Vamorolone may prove successful as a novel anti-inflammatory for many indications where pharmacological glucocorticoid steroidal drugs are currently standard of care. The improved safety of vamorolone may prove particularly important in the pediatric populations, where many of the side effects of prednisone can significantly reduce the quality of life of young patients.
The initial clinical development program for vamorolone focuses on Duchenne muscular dystrophy (DMD). DMD is of particular interest as it is the most common single gene disorder, affecting roughly 1:4,000 young boys worldwide. The disease shows a high mutation rate, making it impossible to implement screening programs to effectively identify most families at future risk for DMD (as can be done with Cystic Fibrosis, Tay-Sachs, or other genetic disorders). DMD also is a high unmet need, with no drugs ever having received regulatory approval. Traditional glucocorticoids are considered standard of care for DMD, but the side effect profiles can often make physicians reluctant to prescribe the drug, especially to very young children. Particularly prior to the clinical onset of the disease, the severe side effects are felt to outweigh the benefit in strength and mobility.
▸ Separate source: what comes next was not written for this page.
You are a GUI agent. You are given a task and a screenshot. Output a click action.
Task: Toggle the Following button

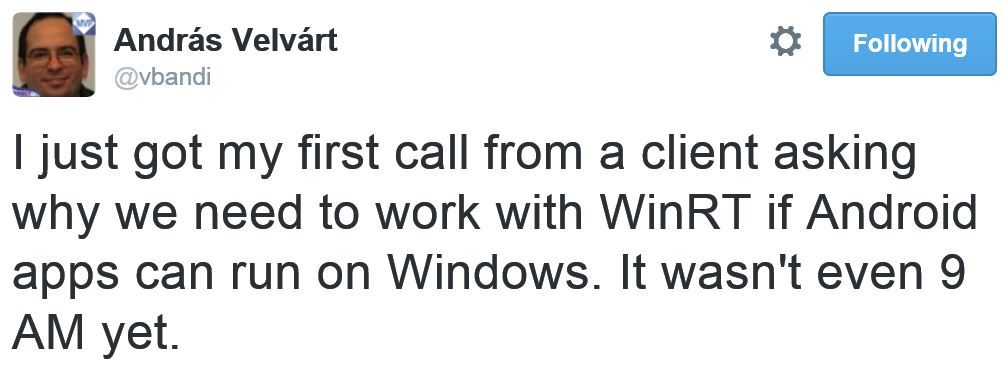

If a new chemical entity with reduced side effects proved effective in symptomatic DMD patients (such as vamorolone), the use of the drug could be moved earlier in the disease process, perhaps even at the point of birth. Neonatal screening for DMD is easily accomplished, and over 1 million boys have been screened at birth. However, most neonatal screening programs for DMD are not currently active due to lack of therapies applicable to very young, pre-symptomatic children with DMD.
Use of vamorolone in these earlier stages of disease holds potential to preserve greater muscle function than is seen currently with prednisone or deflazacort, with less of the side effects that have inhibited prescription of traditional glucocorticoids at very young ages. Thus, vamorolone may provide a justification for wide-spread implementation of neonatal screening in all state-mandated panels.
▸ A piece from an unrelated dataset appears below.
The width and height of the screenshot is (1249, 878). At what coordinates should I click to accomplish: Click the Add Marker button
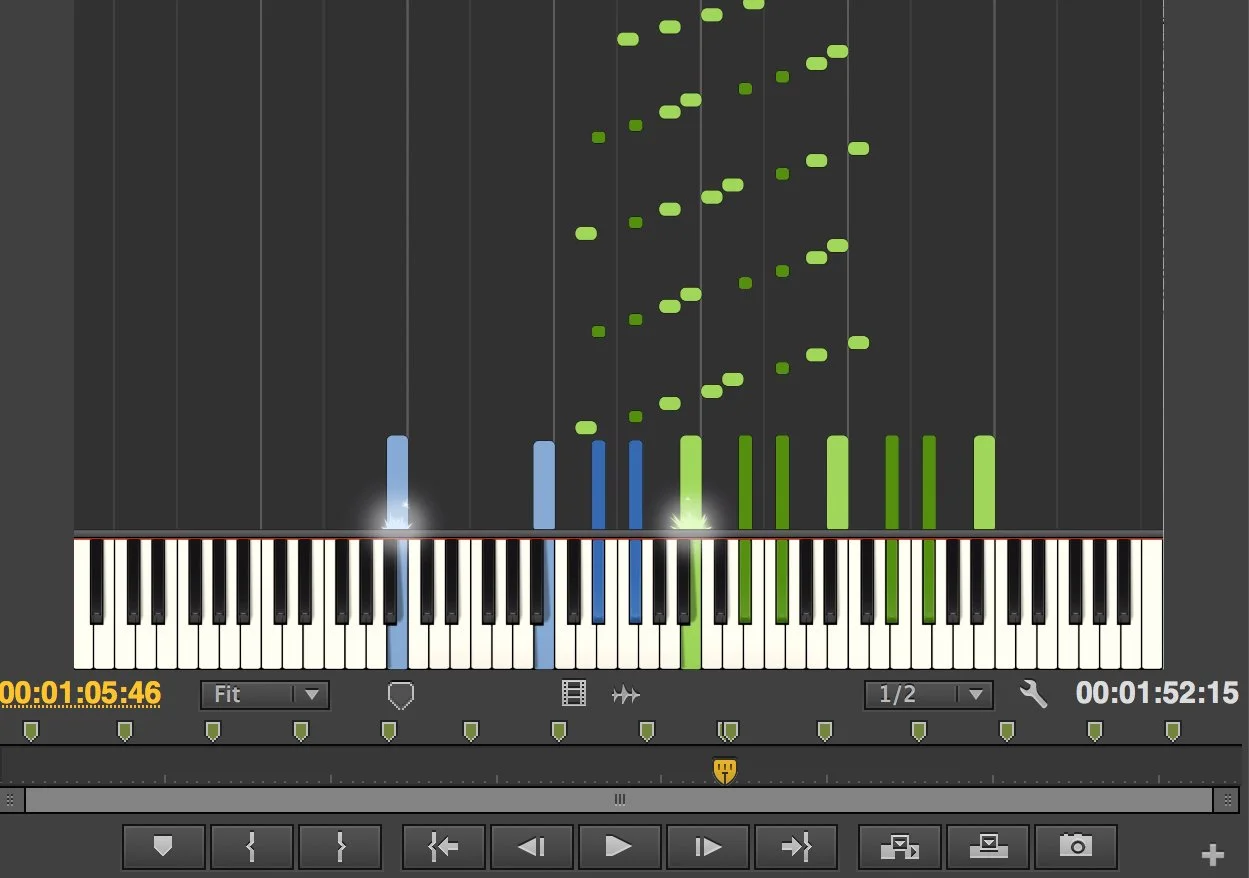[x=163, y=847]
ReveraGen is pursuing parallel regulatory approval in both USA (FDA) and Europe (EMA). In the USA, pre-IND meetings were held with the FDA in October 2013, and the IND was filed December 2014. Phase 1 clinical trials were completed in late 2015 in adult volunteers (SAD and MAD), and have been funded through venture philanthropy contracts by the MDA (USA), Joining Jack (UK), DRF (UK) and Duchenne Children’s Trust (UK). Phase 2a studies in 4-7 yr old steroid-naïve DMD boys (patients that have not taken prednisone or deflazacort) are currently underway. The Phase 2a studies include the option for a 6-month extension study. The DMD clinical program is being developed and run by a collaboration between the CINRG group (www.cinrgresearch.org), and Newcastle University (Kate Bushby and Michela Guglieri). The Phase 2b studies are also expected be in younger 4-7 yr old steroid-naïve boys, with the possibility of accelerated approval.
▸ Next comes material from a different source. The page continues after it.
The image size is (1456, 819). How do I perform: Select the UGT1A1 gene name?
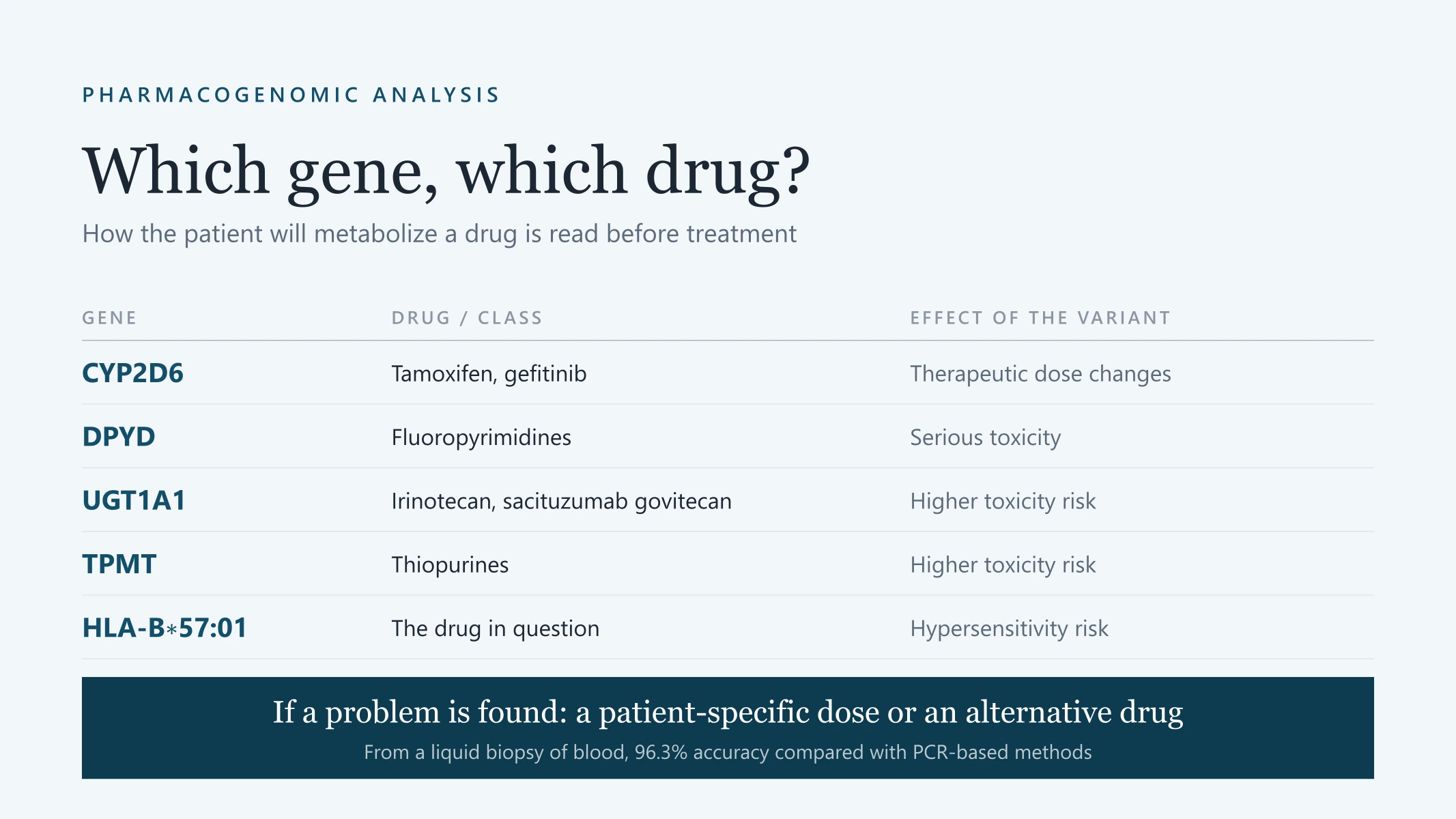134,500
Vamorolone is being developed as a replacement for existing glucocorticoids, not as an add-on therapy as are all other drugs being developed for DMD. As glucocorticoids are considered standard of care, the regulatory path for replacement of the standard of care can be complex. If vamorolone does show improvements over existing glucocorticoid treatments, then we envision most or all DMD patients to transition to vamorolone, including both very young patients (where glucocorticoids are not standard of care), as well as older patients.